Oh, the have a banner which allows a further D6" movement on the charge =).


----------



## kzbo (Mar 19, 2011)

Then okey , but at first u wrote Skull totem which allows them march all teh time not +d6"...


----------



## Vaz (Mar 19, 2008)

Woops, thanks for the clarification.


----------



## Aramoro (Oct 7, 2009)

I played a game the other day with this list to try it out

Herald of Nurgle
- BSB with Great Icon of Despair
- Stream of Bile

Herald of Slaanesh

Herald of Tzeetch
- Master of Scorcery (Life)
- Spell Breaker

23 Daemonettes
- FC

29 Pink Horrors
- Champion and Standard (Icon of Sorcery)

27 Plaguebearers
- FC
- Icon of Eternal Virulence

4 Fiends of Slaanesh

3 Flamers of Tzeentch

3 Flamers of Tzeentch

The combination of magical shooting and the toughness of the Plaugies really made a good combination. With the Master of Sorcery allowing me to make the Plaguebearers T6 meaning even the Khrone Warriors struggled to make a dent. I'm liking the Icon of Eternal Virulence, gaining extra combat resolution is very very good indeed. 

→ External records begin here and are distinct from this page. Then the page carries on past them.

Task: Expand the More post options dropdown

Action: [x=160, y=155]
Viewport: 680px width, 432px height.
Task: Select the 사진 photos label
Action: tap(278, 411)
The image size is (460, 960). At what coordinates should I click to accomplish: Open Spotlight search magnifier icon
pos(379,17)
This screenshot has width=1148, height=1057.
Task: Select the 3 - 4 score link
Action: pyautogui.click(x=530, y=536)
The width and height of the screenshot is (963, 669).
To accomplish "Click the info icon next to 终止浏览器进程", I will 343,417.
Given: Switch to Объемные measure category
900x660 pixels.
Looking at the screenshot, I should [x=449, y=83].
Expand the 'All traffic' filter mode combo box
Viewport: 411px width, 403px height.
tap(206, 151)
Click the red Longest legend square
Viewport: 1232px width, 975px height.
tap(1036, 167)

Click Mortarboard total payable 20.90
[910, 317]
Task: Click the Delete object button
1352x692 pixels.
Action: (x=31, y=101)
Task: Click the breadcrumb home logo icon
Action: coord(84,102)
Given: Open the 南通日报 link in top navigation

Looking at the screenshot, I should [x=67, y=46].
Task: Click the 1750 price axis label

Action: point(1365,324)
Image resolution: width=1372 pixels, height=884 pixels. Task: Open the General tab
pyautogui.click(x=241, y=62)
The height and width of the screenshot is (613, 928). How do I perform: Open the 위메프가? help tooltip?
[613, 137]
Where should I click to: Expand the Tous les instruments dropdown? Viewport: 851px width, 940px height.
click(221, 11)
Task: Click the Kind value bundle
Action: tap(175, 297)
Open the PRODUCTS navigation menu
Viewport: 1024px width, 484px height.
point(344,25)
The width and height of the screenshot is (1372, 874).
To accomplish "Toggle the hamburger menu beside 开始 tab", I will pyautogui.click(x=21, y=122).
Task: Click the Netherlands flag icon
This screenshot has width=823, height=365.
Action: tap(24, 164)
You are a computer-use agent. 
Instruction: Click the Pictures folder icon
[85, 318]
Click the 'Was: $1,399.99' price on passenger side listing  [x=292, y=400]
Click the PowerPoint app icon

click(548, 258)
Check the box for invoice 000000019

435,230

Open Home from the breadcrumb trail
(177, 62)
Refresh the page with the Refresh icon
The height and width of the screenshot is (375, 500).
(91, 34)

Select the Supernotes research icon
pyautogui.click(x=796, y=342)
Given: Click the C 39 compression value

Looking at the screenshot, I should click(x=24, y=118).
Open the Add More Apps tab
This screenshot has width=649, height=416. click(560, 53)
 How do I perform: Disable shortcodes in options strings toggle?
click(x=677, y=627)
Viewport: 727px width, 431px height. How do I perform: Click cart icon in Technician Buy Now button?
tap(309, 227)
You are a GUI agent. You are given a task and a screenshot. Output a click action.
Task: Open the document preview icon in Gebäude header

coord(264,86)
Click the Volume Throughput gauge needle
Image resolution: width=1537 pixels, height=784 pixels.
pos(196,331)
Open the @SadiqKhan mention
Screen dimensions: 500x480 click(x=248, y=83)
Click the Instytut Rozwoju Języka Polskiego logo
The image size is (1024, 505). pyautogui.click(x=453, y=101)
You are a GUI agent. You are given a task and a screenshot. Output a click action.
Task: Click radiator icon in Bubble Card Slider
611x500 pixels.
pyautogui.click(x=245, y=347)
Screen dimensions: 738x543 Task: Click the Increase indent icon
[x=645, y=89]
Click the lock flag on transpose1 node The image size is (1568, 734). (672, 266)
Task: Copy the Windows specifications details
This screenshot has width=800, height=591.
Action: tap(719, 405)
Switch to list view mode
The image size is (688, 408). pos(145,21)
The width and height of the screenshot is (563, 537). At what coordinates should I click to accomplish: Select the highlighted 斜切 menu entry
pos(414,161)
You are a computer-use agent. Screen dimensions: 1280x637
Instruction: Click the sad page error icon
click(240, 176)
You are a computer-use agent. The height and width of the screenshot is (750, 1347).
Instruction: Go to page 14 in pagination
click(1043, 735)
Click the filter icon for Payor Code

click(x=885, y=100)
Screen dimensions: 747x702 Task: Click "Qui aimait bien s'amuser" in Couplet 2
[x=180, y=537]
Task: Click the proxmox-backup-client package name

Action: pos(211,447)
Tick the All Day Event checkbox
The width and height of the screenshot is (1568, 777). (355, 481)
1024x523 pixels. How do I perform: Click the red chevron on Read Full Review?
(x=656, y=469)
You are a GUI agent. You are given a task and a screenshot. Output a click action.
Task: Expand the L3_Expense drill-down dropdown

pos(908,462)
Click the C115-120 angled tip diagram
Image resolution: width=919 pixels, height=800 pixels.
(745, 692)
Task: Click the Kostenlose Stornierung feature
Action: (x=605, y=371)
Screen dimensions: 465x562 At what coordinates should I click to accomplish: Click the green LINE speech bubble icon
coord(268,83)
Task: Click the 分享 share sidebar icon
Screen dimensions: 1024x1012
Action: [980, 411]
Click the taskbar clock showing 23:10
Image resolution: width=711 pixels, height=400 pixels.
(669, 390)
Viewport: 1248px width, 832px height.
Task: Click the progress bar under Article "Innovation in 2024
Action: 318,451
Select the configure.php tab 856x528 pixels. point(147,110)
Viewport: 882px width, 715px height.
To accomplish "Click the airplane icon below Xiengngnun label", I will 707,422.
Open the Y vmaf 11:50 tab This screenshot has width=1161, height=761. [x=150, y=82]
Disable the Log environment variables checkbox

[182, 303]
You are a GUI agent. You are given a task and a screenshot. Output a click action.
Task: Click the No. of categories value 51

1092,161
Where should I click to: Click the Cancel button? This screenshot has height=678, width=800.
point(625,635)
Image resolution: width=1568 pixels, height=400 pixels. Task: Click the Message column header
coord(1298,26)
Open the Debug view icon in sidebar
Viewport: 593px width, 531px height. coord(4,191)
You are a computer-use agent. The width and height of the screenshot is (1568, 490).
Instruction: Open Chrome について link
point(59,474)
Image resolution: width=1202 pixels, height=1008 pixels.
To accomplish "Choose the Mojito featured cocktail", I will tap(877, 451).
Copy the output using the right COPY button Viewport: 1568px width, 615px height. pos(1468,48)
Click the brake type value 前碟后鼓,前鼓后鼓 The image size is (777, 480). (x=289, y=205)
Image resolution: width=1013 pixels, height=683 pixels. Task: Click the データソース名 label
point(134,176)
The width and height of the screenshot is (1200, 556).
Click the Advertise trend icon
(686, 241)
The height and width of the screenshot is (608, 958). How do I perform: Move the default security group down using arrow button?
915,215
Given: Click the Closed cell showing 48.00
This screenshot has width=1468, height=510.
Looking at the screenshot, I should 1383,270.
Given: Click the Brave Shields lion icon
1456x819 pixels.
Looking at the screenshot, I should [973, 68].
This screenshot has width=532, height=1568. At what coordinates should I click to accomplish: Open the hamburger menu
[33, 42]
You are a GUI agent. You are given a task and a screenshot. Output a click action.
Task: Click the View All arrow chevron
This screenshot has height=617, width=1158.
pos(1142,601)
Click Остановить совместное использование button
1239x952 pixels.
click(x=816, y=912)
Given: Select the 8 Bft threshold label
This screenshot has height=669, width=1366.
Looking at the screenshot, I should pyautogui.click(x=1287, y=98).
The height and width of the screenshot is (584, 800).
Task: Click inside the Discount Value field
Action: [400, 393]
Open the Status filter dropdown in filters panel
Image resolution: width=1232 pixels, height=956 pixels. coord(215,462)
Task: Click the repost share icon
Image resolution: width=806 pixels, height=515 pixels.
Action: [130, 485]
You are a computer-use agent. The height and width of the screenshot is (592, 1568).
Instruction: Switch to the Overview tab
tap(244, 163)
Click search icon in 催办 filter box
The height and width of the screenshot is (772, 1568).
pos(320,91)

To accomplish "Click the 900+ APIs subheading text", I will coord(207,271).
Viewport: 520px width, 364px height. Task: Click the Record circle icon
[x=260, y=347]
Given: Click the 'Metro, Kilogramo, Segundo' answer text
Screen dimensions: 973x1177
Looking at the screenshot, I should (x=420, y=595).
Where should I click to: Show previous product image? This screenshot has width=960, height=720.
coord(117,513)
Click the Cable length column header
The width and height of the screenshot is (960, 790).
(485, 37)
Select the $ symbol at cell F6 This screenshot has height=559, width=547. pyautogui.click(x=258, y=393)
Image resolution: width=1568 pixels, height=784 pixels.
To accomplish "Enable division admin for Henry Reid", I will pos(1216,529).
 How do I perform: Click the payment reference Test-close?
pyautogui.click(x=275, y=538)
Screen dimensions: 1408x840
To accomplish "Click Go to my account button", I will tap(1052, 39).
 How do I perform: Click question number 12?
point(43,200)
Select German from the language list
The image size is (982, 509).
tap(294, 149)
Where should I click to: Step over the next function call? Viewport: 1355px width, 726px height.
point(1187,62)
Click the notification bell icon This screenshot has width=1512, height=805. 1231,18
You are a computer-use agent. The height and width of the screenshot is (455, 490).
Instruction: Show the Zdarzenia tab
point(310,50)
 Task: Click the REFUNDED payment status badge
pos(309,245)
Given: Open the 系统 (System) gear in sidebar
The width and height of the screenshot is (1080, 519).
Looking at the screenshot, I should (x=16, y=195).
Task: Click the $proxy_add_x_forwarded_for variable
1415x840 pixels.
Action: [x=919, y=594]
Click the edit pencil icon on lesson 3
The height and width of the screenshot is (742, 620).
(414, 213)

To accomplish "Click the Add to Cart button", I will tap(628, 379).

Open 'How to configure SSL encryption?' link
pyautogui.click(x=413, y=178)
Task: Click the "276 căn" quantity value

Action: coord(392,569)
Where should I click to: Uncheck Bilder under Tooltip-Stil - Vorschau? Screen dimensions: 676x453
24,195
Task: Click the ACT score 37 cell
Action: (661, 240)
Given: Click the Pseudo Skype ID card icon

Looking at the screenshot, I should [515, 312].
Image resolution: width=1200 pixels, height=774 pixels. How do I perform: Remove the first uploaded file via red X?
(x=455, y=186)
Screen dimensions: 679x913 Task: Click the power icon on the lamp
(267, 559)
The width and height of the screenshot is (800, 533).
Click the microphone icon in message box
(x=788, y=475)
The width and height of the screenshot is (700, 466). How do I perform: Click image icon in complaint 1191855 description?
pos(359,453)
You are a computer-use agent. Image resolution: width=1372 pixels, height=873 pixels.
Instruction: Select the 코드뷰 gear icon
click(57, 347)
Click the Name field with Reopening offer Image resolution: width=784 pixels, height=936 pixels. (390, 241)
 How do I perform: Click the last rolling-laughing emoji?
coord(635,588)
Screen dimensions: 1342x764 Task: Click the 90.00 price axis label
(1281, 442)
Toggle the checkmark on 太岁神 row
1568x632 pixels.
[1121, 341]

With that in mind I think a mix like you have here really can work well with the correct support units on backup.


----------



## Daemon Prince Paintbox (Feb 21, 2011)

I'd swap the fiends for flamers personally (you get a free Vanguard movement at the beginning of the battle so you'll get close enough to the enemy so don't worry about that), plus they have flaming attacks so no pesky enemy regen's to worry about. I'd also recommend using a Battle Standard Bearer. Other then that if you're using Master of Sorcery (a great choice), then I think Lore of Life is a great choice for nerfing units. Flesh to Stone would make your units pretty damn tough!

All the best


----------